> [PROBLEMS TO SOLVE]:
a: Quote the passage on pre-crisis lending roles from "2. Originators - In" to "the honorable ones.".
b: Summarize the passage on pre-crisis lending roles in two sentences.
c: In the passage on pre-crisis lending roles, what happened to an appraiser who did not provide the value LOs and realtors wanted?

━━━━━ DOCUMENT EXCERPT ━━━━━

2. Originators - In many cases, LOs sold what they were provided with from lenders and what borrowers demanded. In other cases, LOs bordered on or committed outright fraud to slam deals through in a wild west lending environment. This includes asking for "favors" from appraisers, title companies, realtors, and of course, from their investors.
3. Appraisers - You couldn't hardly survive the pre-GFC era if you weren't willing to be a bit fast and loose as an appraiser. LOs and realtors wanted the value and if you didn't provide it, you were replaced. Appraisers definitely got shafted--especially the honorable ones.
4. Realtors - They'd help you buy or sell anything without regard for affordability or the sustainability of price trends. They assured borrowers that prices only go up. They added pressure on appraisers just like LOs. They also pressured LOs to get things done.

━━━━━ SUPPLIED MATERIAL ━━━━━

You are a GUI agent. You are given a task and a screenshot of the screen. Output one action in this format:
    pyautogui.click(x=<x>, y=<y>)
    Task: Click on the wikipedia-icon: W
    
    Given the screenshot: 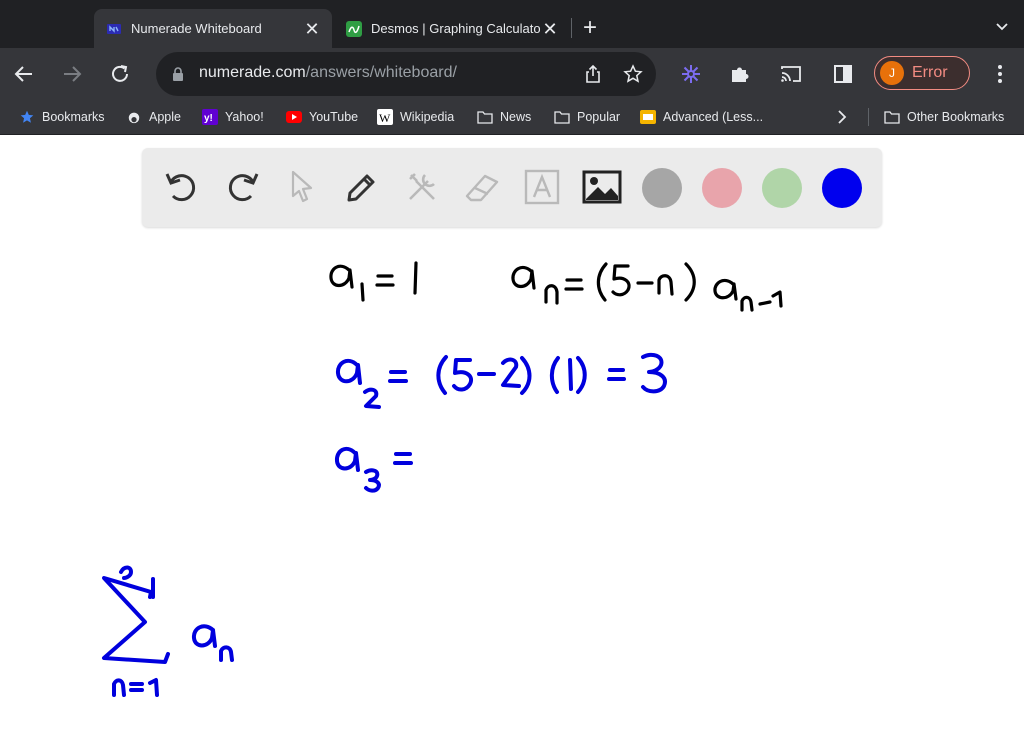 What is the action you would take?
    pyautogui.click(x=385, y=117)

━━━━━
━━━━━ SUPPLIED MATERIAL ━━━━━

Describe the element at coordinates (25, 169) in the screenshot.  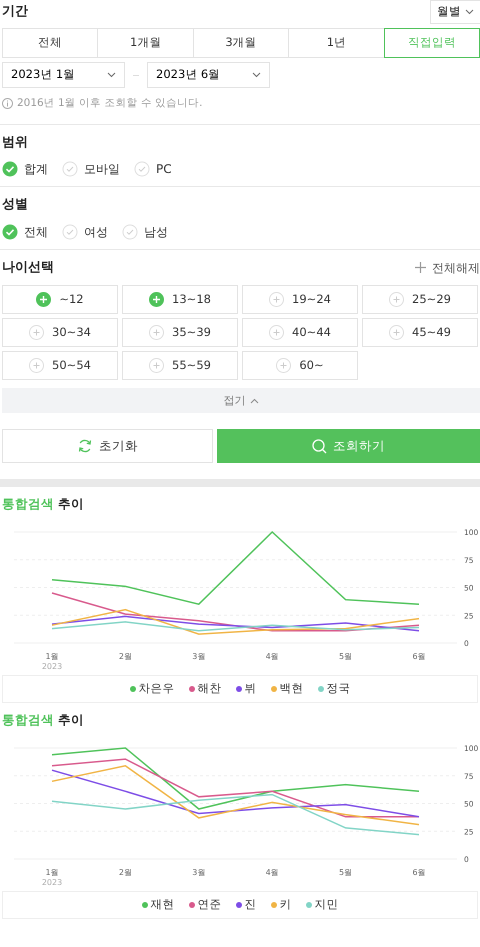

━━━━━

> [EXERCISE RESPONSES]:
a:
2. Originators - In many cases, LOs sold what they were provided with from lenders and what borrowers demanded. In other cases, LOs bordered on or committed outright fraud to slam deals through in a wild west lending environment. This includes asking for "favors" from appraisers, title companies, realtors, and of course, from their investors.
3. Appraisers - You couldn't hardly survive the pre-GFC era if you weren't willing to be a bit fast and loose as an appraiser. LOs and realtors wanted the value and if you didn't provide it, you were replaced. Appraisers definitely got shafted--especially the honorable ones.

b: Loan originators sold what lenders provided and borrowers demanded, and some bordered on or committed fraud, including asking appraisers, title companies, realtors, and investors for favors. Appraisers who would not provide the values LOs and realtors wanted were replaced, while realtors helped people buy or sell without regard for affordability, assured borrowers that prices only go up, and pressured both appraisers and LOs.

c: The appraiser was replaced.